BLOSUM matrices are scaled to 1/2-bit units (Pearson 2013); a substitution score such as s(E,E) can be broken down to:

\[ s(E,E) = 6 = 2.0 \ log_{2}(\frac{f_{EE}}{f_{E} f_{E}})\] \[ \frac{f_{EE}}{f_{E} f_{E}} = 2^3 \]

S(E,E) is thus 8 times more likely to occur because of homology than by chance.

1.6 Pairwise alignment: similarity

By using matrices such as BLOSUM it is possible to compute the similarity between two aligned sequences, which is added up along the alignment:

1.7 Pairwise alignment: handling insertions and deletion (indels)

In addition to residue substitutions, insertions and deletions are usually considered while computing similarity. This can be done in many ways. The simplest is to assume a linear cost for insertions, proportional to their length. However, it is more accurate to compute affine gap costs, which charge a fix cost to openning a gap (a) and then a linear cost proportional to the gap length (bk). In this way, a gap of k residues receives a total score of -(a+bk)

1.8 Multiple alignment

When more than two sequences are to be aligned we talk about multiple alignments, which can be computed in many ways. The most instuitive way, comparing them all, requires quadratically more resources as more sequences are added.

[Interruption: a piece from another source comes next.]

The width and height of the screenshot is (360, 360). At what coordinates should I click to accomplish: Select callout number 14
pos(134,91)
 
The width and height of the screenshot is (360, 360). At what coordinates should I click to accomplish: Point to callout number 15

2 Algorithms for sequence alignment

In this section we will visit some of the most frequent algorithms used to align sequences. The goal is to learn what you can and cannot do with each of them so that you can apply them correctly.

2.1 Pairwise alignments

These are the simplest alignments as they involve only two sequences (of length \(m\) and \(n\)). There are several flavours, but the most important are global and local alignments, depicted in this figure taken from (Mäkinen et al. 2015):

2.1.1 Global alignment

The Needleman-Wunsch (NW) algorithm is the original deterministic approach for the alignment of pairs of protein sequences end-to-end (Needleman and Wunsch 1970). It was subsequently optimized with more ellaborated algorithms (Gotoh 1982). These algorithms belong to the family of dynamic programming (DP) algorithms. The NW and related algorithms break the initial problem in subalignments which are recursively solved. In order to reach the final solution, an alignment matrix DP must be filled iteratively:

  • The top and left margins of DP are filled with gaps of increasing length, and the origin set to zero:

\[ DP(0,0) = 0 \\ DP(i,0) = -id , \text{ for } 1\leq i \leq m \\ DP(0,j) = -jd , \text{ for } 1\leq j \leq n \\ \]

  • The alignment DP matrix can now be computed from top left to bottom right according to the following recursive function, where \(s(x,y)\) is a scoring function/substitution matrix and \(d\) a linear gap cost:

\[DP(i,j) = max \begin{cases} DP(i-1,j-1) + s(x_{i},y_{j})\\ DP(i-1,j)-d\\ DP(i,j-1)-d \end{cases} \]

During the computation of the DP matrix, another matrix is used to record the previous cell which was visited before the current cell under consideration. This second matrix is used to perform the traceback step, in which the alignment is reconstructed backwards from the bottom right cell, as illustrated in this figure from (Durbin et al. 1998):

2.1.2 Local alignment of two subsequences

Local pairwise alignment is not end-to-end. Instead it assumes that the sequences to be compared might have different domain structure and perhaps share only part of the sequence by homology. The Smith-Waterman (SW) algorithm was designed for this purpose (Smith and Waterman 1981). It is a modification of NW with two differences:

\[DP(i,j) = max \begin{cases} 0\\ DP(i-1,j-1) + s(x_{i},y_{j})\\ DP(i-1,j)-d\\ DP(i,j-1)-d \end{cases} \]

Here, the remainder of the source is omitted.